= EXERCISE DIRECTIONS =
Starting at the line containing "Image resolution: width=776" and ending at the line containing "Click the magnifying glass view icon", transcribe the listing below exactly. Keep both end lines, skip the pictures, and copy nothing else.

......

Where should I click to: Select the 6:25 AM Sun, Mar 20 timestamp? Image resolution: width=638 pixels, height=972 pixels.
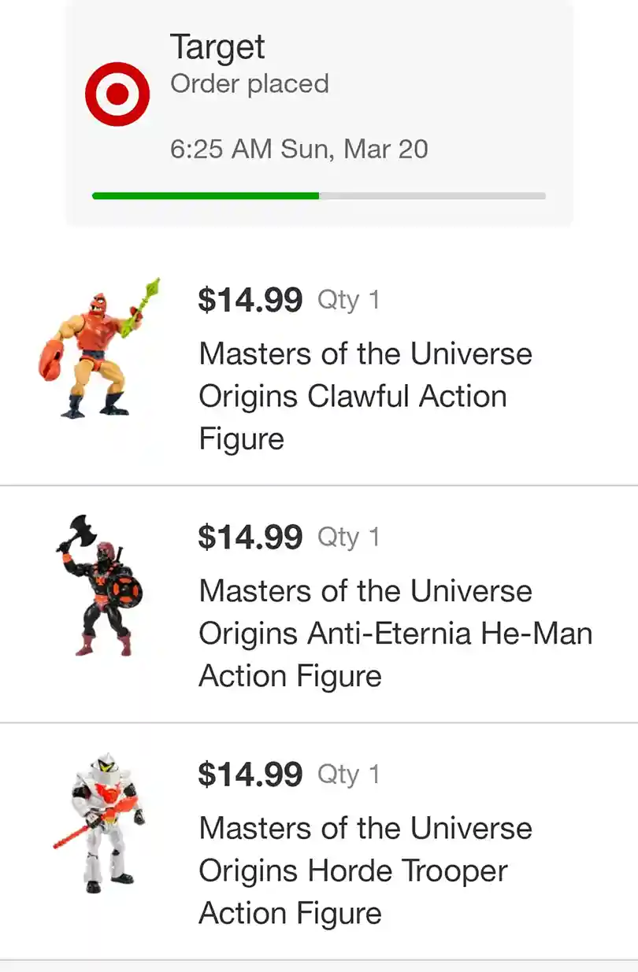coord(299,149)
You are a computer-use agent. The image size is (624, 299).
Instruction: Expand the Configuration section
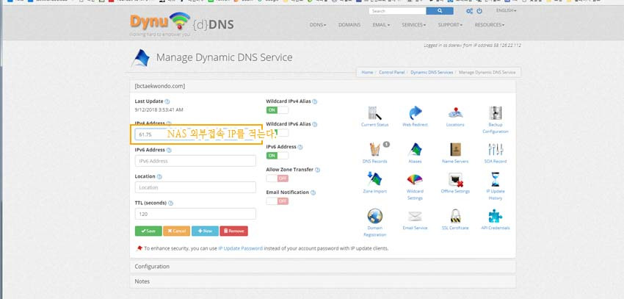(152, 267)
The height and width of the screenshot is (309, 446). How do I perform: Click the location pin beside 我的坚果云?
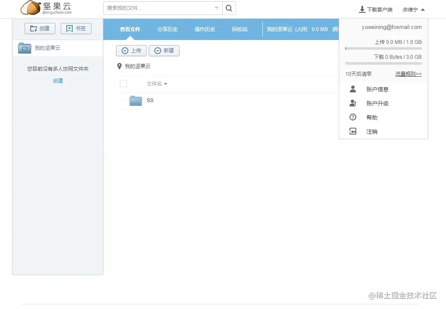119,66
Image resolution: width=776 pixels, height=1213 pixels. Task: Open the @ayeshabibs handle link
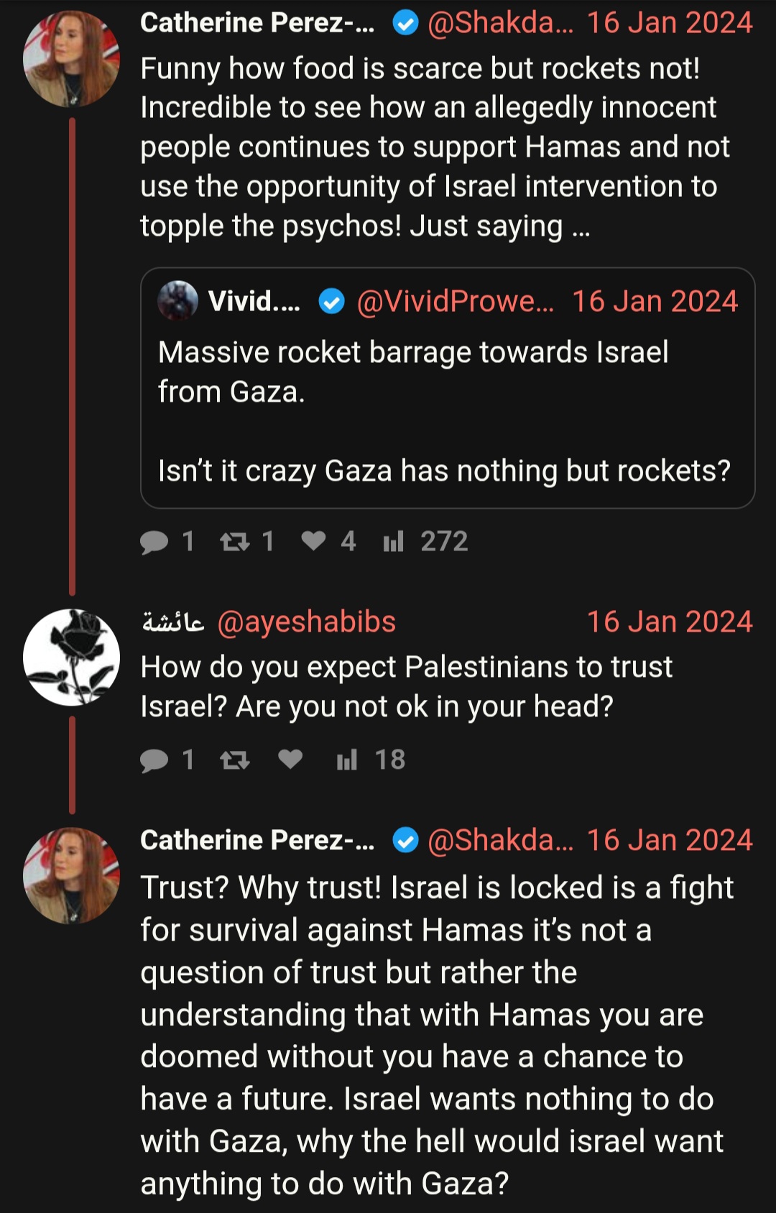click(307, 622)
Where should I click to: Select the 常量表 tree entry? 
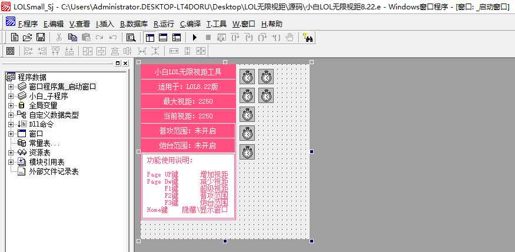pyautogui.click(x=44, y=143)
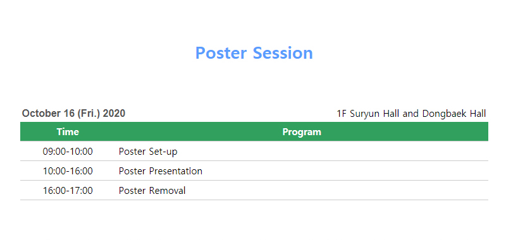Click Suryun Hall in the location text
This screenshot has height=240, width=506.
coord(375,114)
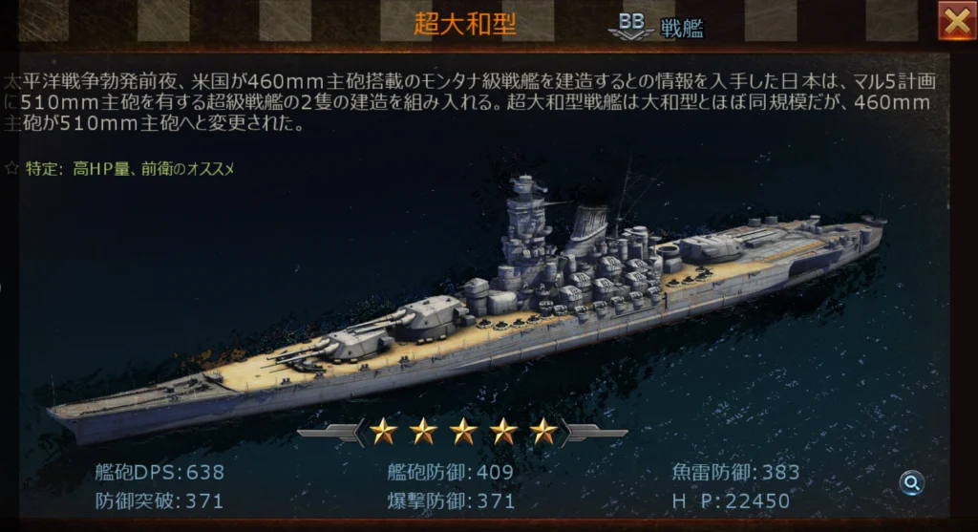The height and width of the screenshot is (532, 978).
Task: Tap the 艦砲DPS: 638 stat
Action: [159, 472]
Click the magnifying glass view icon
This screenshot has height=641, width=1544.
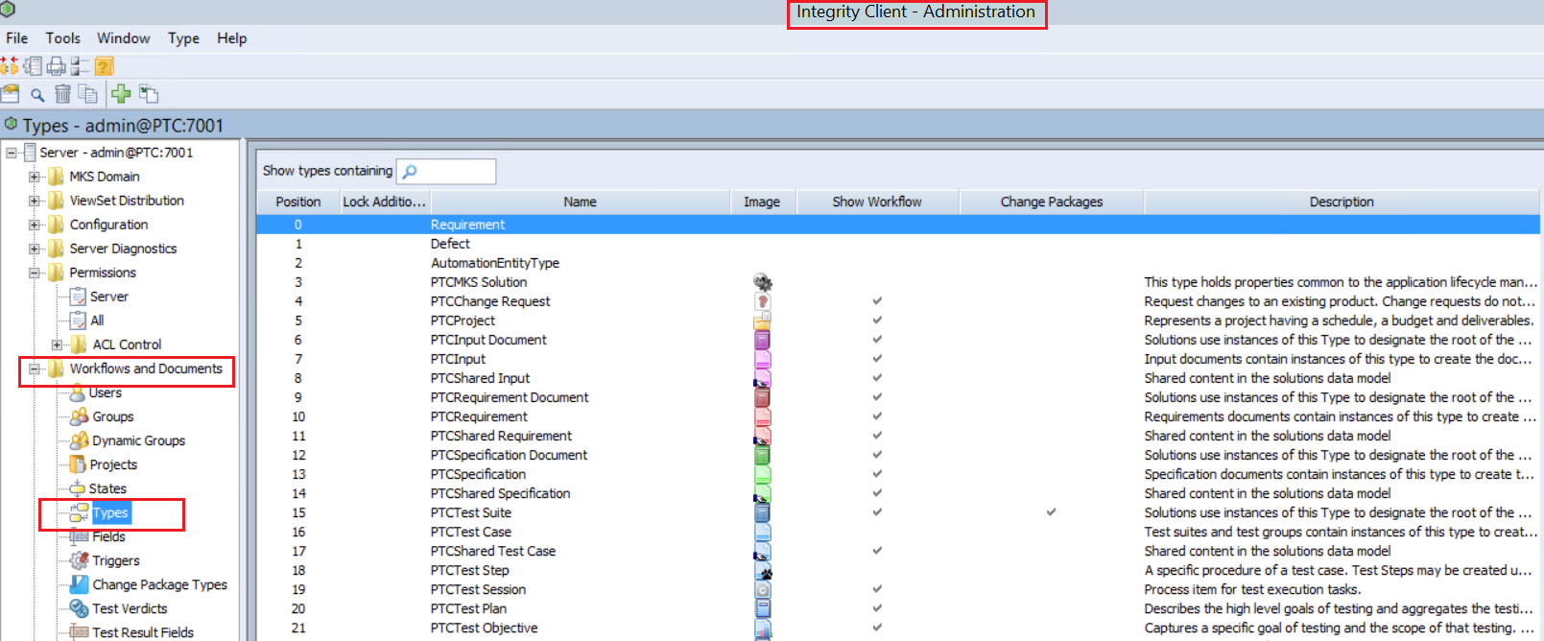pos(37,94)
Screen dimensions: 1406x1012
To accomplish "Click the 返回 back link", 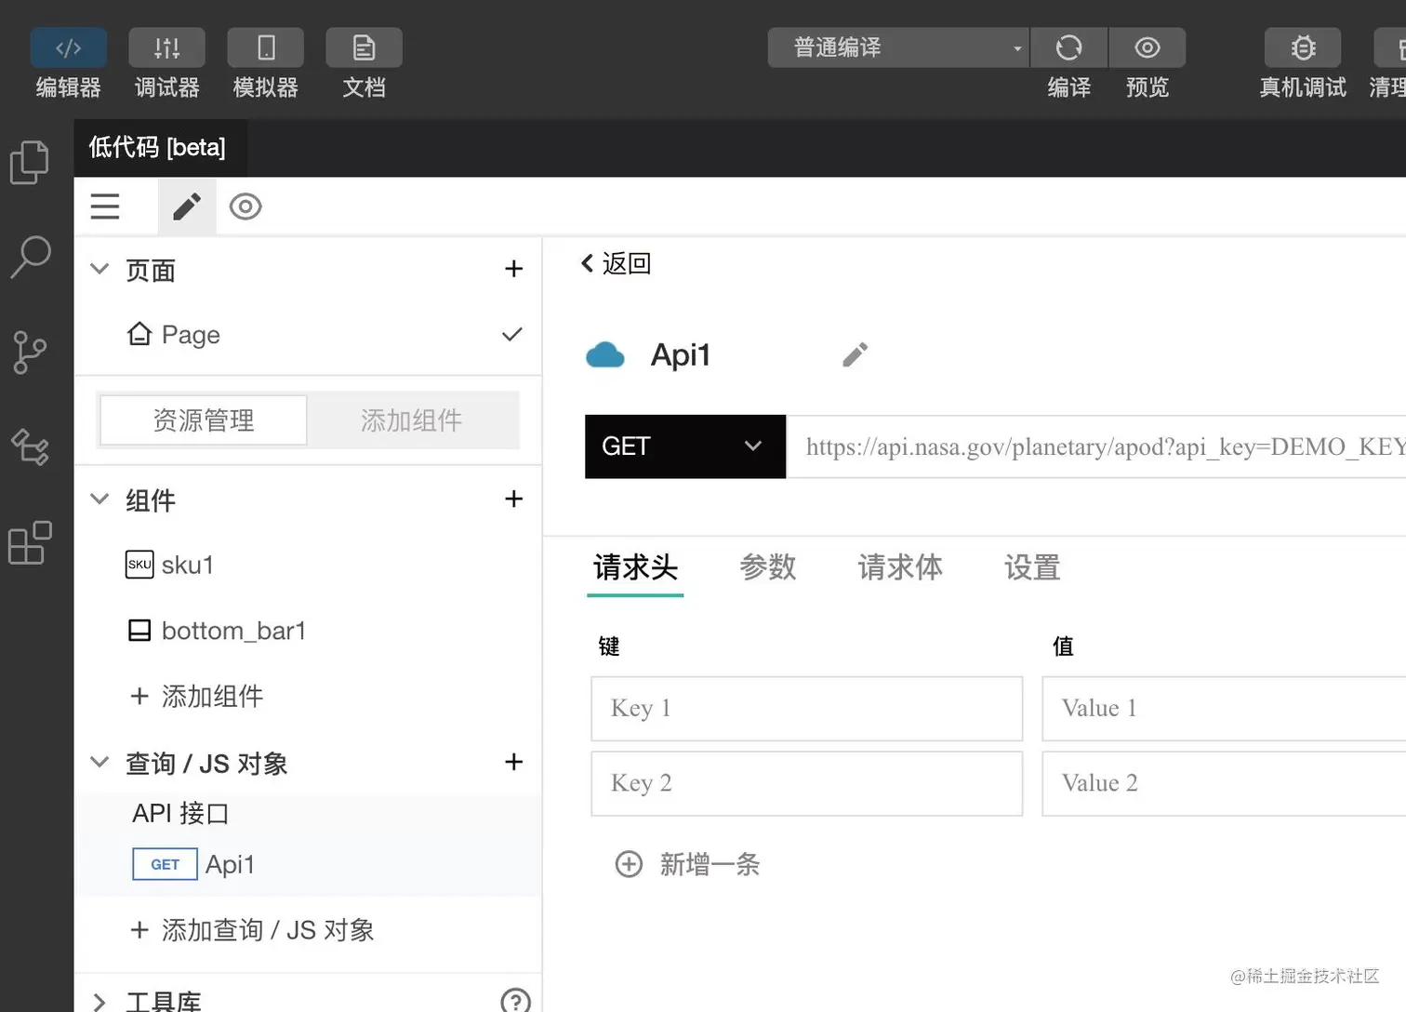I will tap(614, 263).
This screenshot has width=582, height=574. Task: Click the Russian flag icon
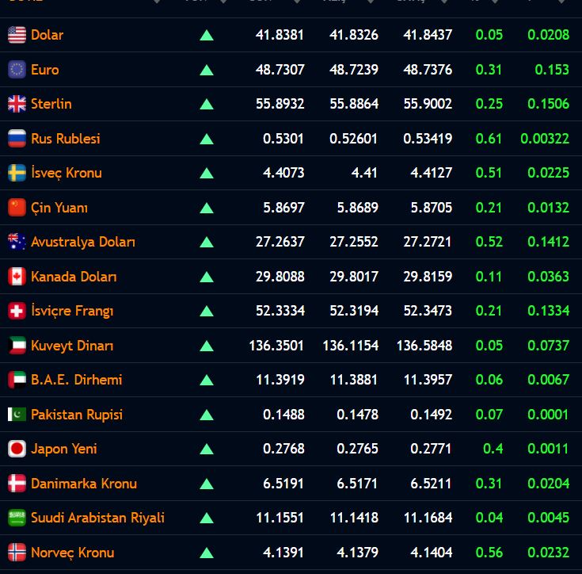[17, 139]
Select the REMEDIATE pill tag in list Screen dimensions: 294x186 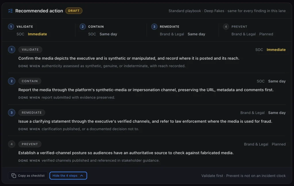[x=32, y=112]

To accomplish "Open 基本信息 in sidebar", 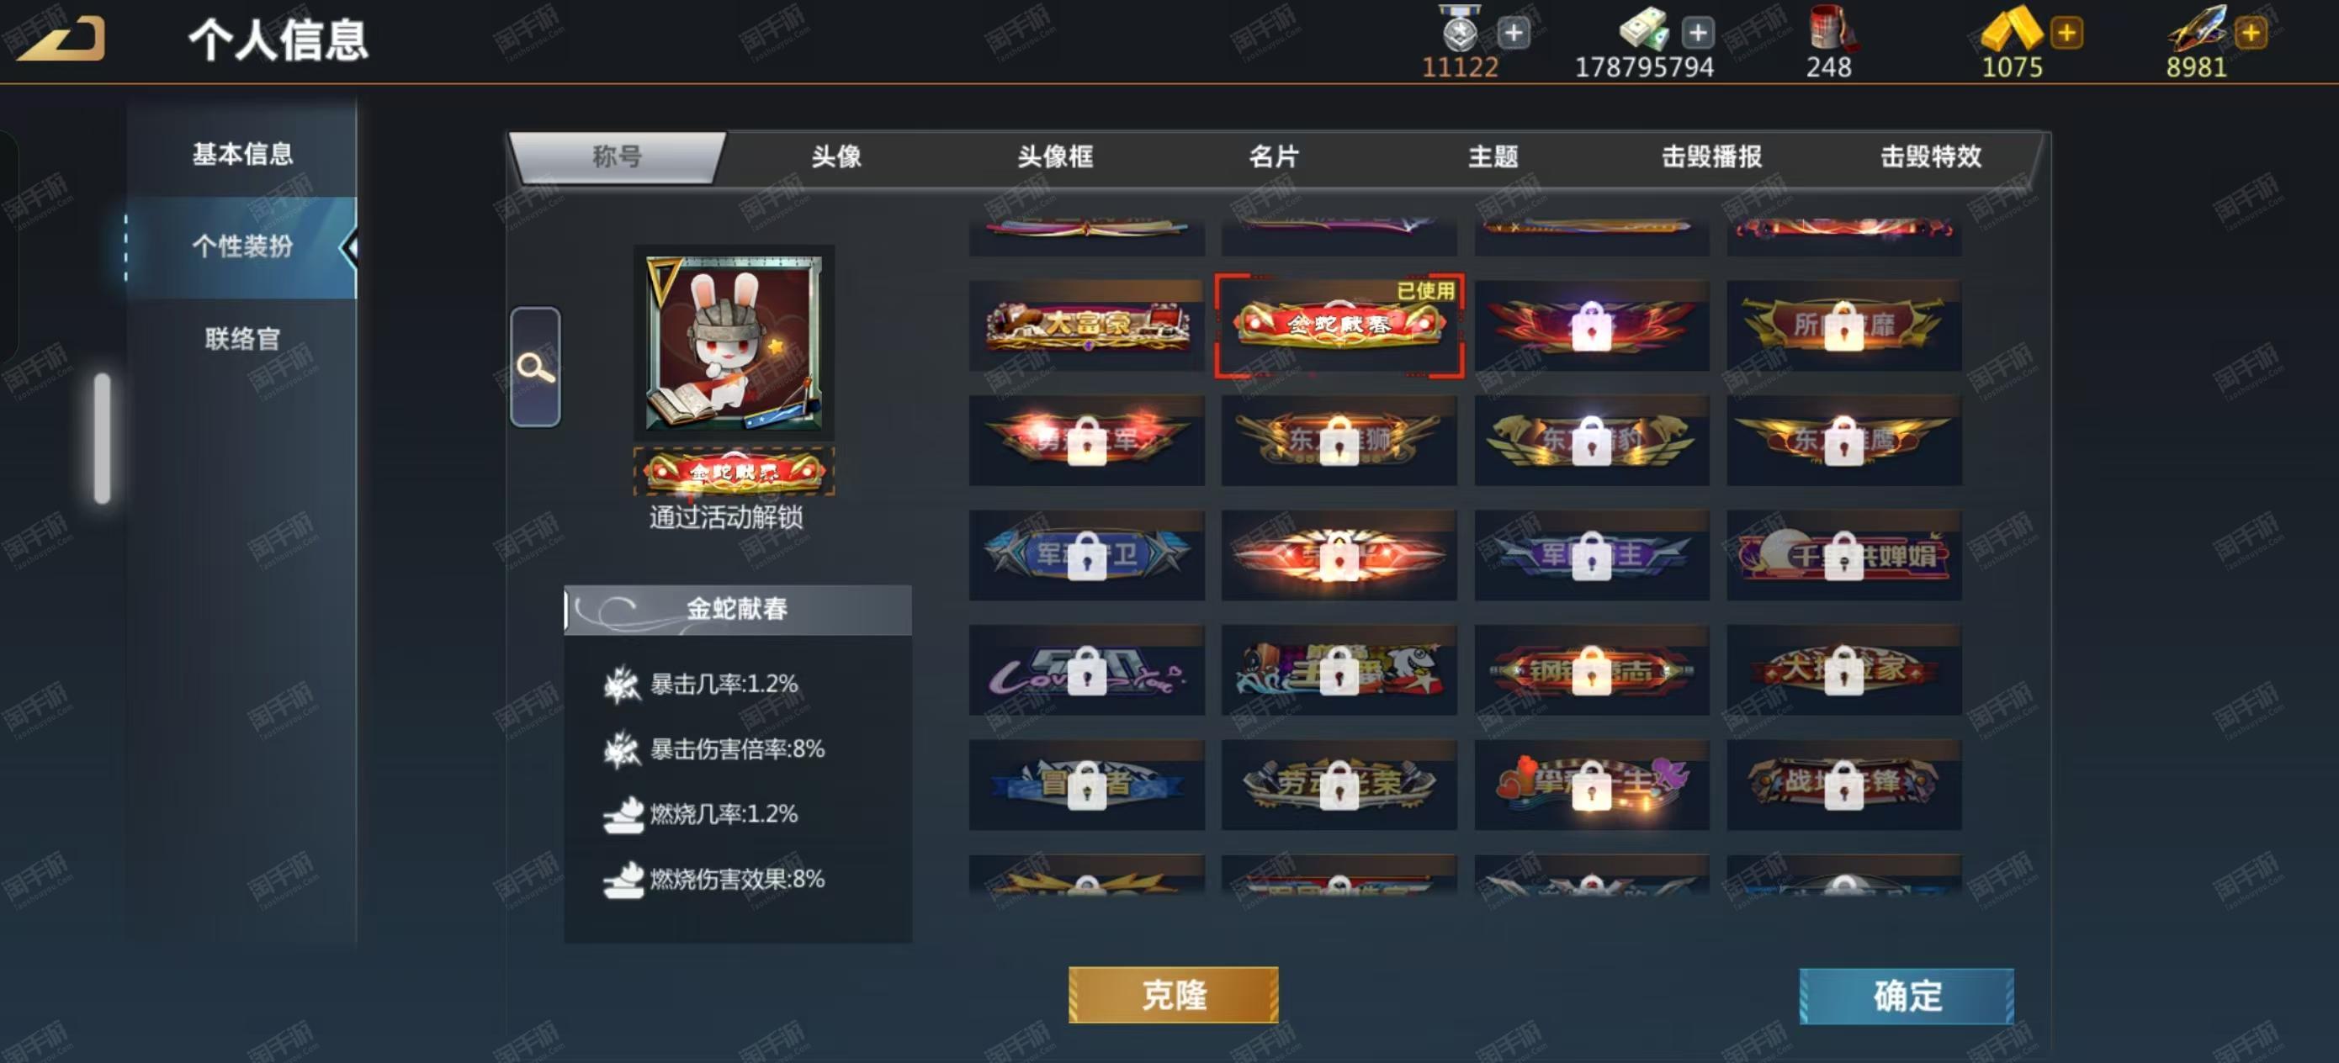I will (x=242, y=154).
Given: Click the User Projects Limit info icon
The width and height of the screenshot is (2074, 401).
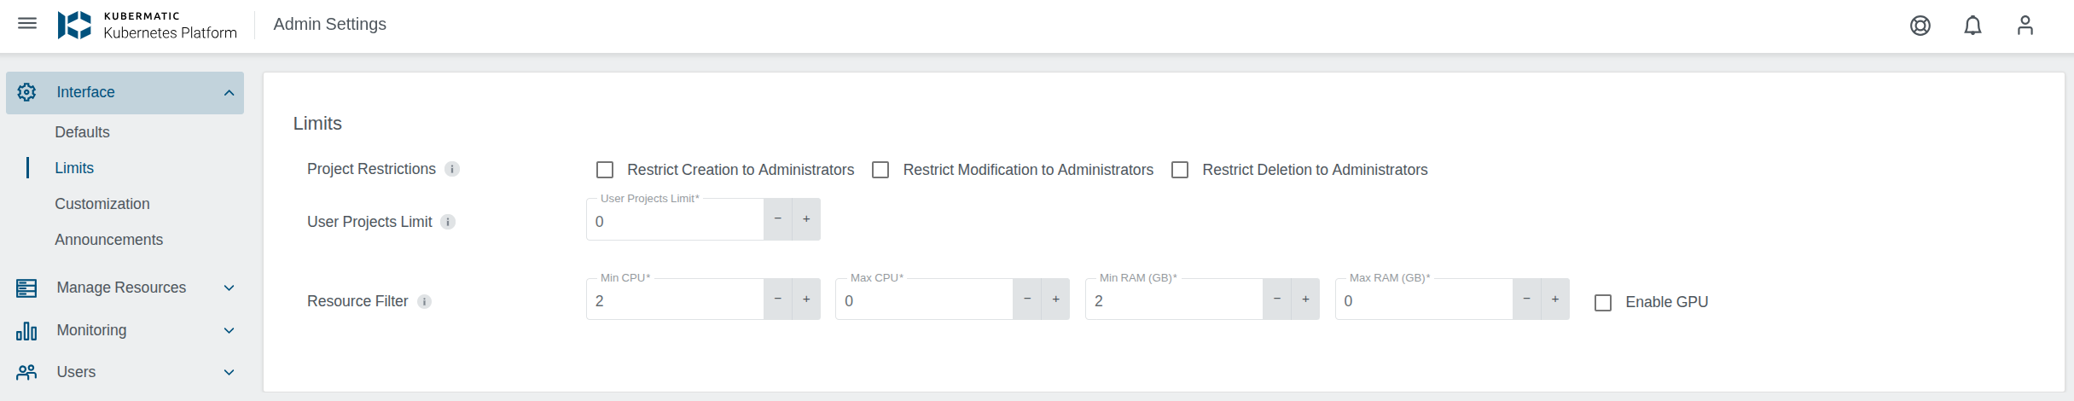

......

= RESULT OF THIS TASK =
Image resolution: width=776 pixels, height=1213 pixels. Task: Open the @ayeshabibs handle link
click(307, 622)
Where should I click to: Select the 常量表 tree entry? 
pyautogui.click(x=44, y=143)
Click Suryun Hall in the location text
This screenshot has height=240, width=506.
coord(375,114)
The height and width of the screenshot is (532, 978).
Task: Tap the 艦砲DPS: 638 stat
Action: [159, 472]
Click the magnifying glass view icon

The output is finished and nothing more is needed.